In Accounting Standards Codification 842, the Financial Accounting Standards Board made significant changes to the way companies must identify and report on leases. For example, while organizations were previously allowed to disclose information about their operating leases in financial statement footnotes, under the new standard, they must include both operating and finance leases on their balance sheets. Although public companies are already required to comply, for private companies, the standard became effective for fiscal years beginning after December 15, 2021, which means that they are now addressing the implementation of this complicated standard.
Under the standard, a lease is “a contract, or part of a contract, that conveys the right to control the use of identified property, plant, or equipment (an identified asset) for a period of time in exchange for consideration.” It’s a seemingly straightforward requirement, but in its scope, it opens new risks. Many leases, such as those for renting an office or warehouse or company cars, will be easy to identify, but some may be more complicated. That’s particularly true of embedded leases, which are contained within other arrangements and have not been previously labeled as leases or understood as being one.
Companies may be surprised at where embedded leases can be found. For example, a business may enter into a service contract when it advertises on a billboard owned by another organization. However, its right to use that billboard may qualify as an embedded lease under the standard. Organizations may have embedded leases if they are involved in an outsourcing arrangement or if they have the right to use or control the use of a pipeline, production line, warehouse, or railcar, for example. If an organization works with many IT vendors, there’s a high risk that a contract has an embedded lease if it includes the use of hardware. Companies must analyze the right to use various assets to determine if that use meets the definition of a lease under the standard.
There is a great deal of concern about how best to identify and properly record these embedded leases. Further complicating the process is the fact that employees throughout an organization who regularly enter into contracts must now understand the need to identify and report possible embedded leases within those agreements.
Given those challenges, how can companies ensure they have identified all of their embedded leases? How can auditors gain comfort in completeness, meaning that all assets and liabilities have been properly recorded? There will be a great deal of uncertainty in the first year of implementation for private companies and perhaps even going forward for public companies as they work through implementation, because the process of lease identification is ongoing. Fortunately, innovative use of anomaly detection can provide an efficient and reliable way to identify embedded leases.
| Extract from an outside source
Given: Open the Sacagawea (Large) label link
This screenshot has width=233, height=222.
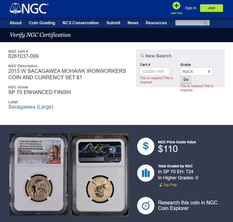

The Value of Anomaly Detection
MindBridge is a leader in cloud-first Ai financial risk discovery and anomaly detection software. Anomalies can be categorized into different types:
- Known knowns, such as month-end close journal entries, are recognized issues but fairly rare.
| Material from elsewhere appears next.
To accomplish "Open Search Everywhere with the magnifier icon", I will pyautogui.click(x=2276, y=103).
- Known unknowns or frequent issues such as missed codings or something charged to the wrong expense code with no apparent reason.
- Unknown unknowns or an unfamiliar occurrence that is unexplainable.
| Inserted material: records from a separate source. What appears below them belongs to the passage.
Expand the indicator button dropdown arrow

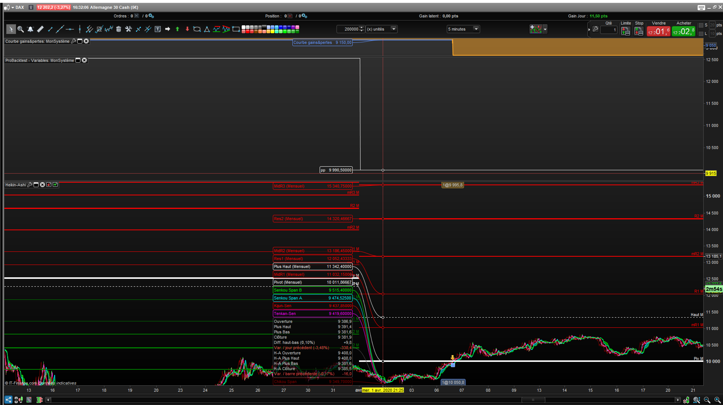[545, 29]
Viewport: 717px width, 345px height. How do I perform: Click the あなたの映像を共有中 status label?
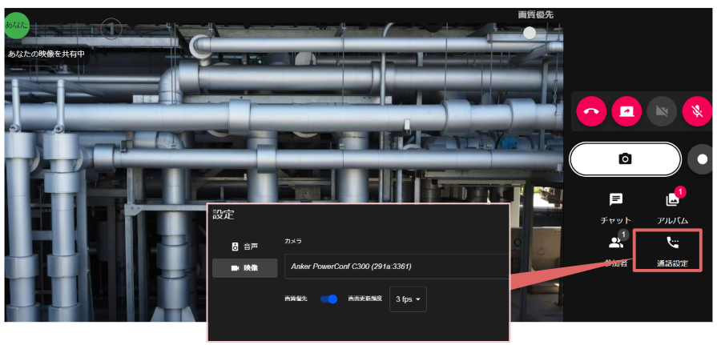pos(46,54)
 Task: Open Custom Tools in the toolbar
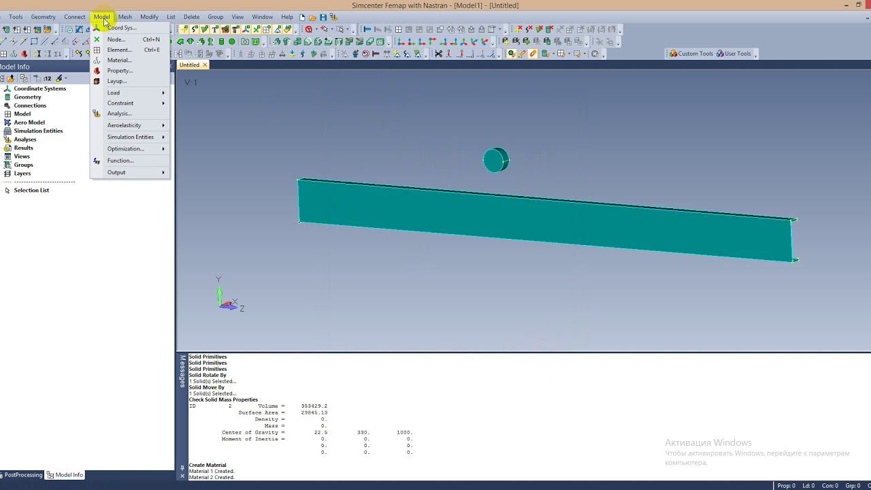click(x=691, y=54)
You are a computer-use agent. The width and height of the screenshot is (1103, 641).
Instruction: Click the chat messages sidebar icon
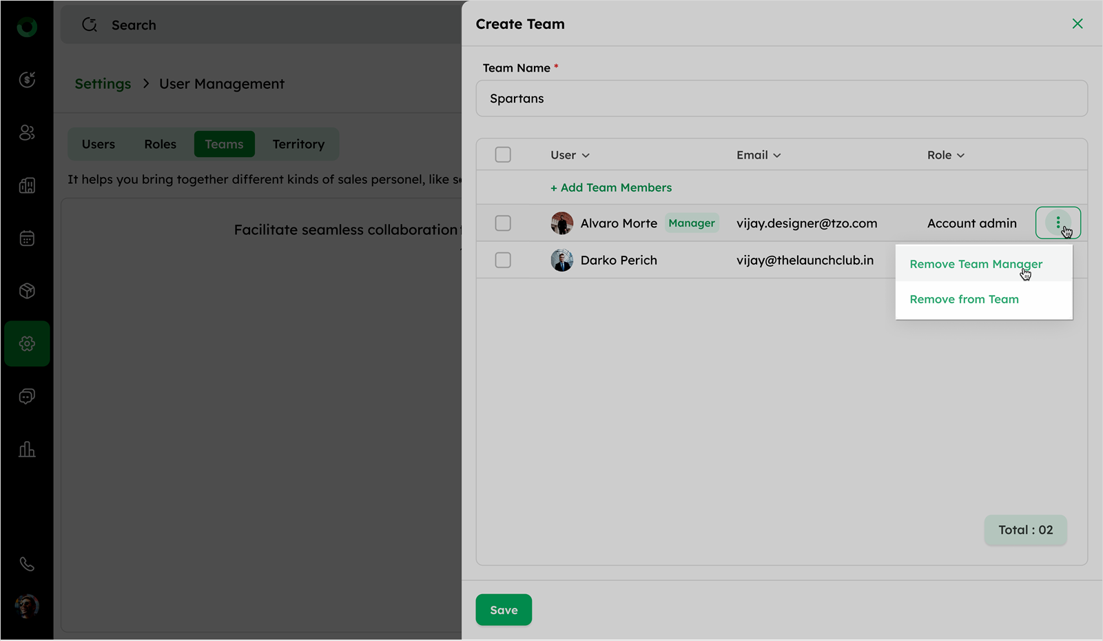(x=27, y=396)
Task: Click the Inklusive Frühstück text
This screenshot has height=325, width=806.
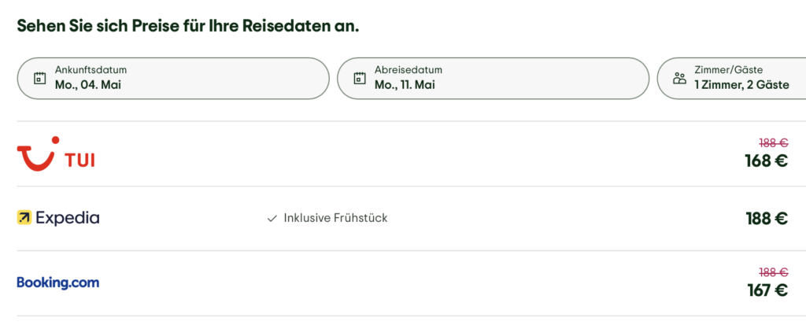Action: point(335,218)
How is MindBridge anomaly detection put to work in a traditional audit engagement? As an example, MindBridge’s accounts payable module compares every vendor’s payment stream to spot unusual amounts for that account. A double rent payment, for example, may make sense if it occurs at the beginning of a lease when a deposit is often due, but may indicate an error if found elsewhere.
MindBridge uses machine learning to examine the structures of transactions and find the differences. Consider a company that has a robust accounts receivable process. Normally, a transaction would move from revenue to accounts receivable then to cash. If instead it moves from revenue to cash, that indicates that something has happened in the control environment to interrupt the normal movement of that transaction. The software identifies this type of outlier across millions of transactions so that companies or auditors can determine if they indicate some form of risk.
A Red Flag
While anomalies can provide valuable insights when it comes to finding embedded leases, it’s actually valuable to focus on the lack of an anomaly. That means finding cases where, for example, a vendor has a fairly consistent payment stream. There would be a low level of anomalies because similar payments are being made to that vendor on a regular basis.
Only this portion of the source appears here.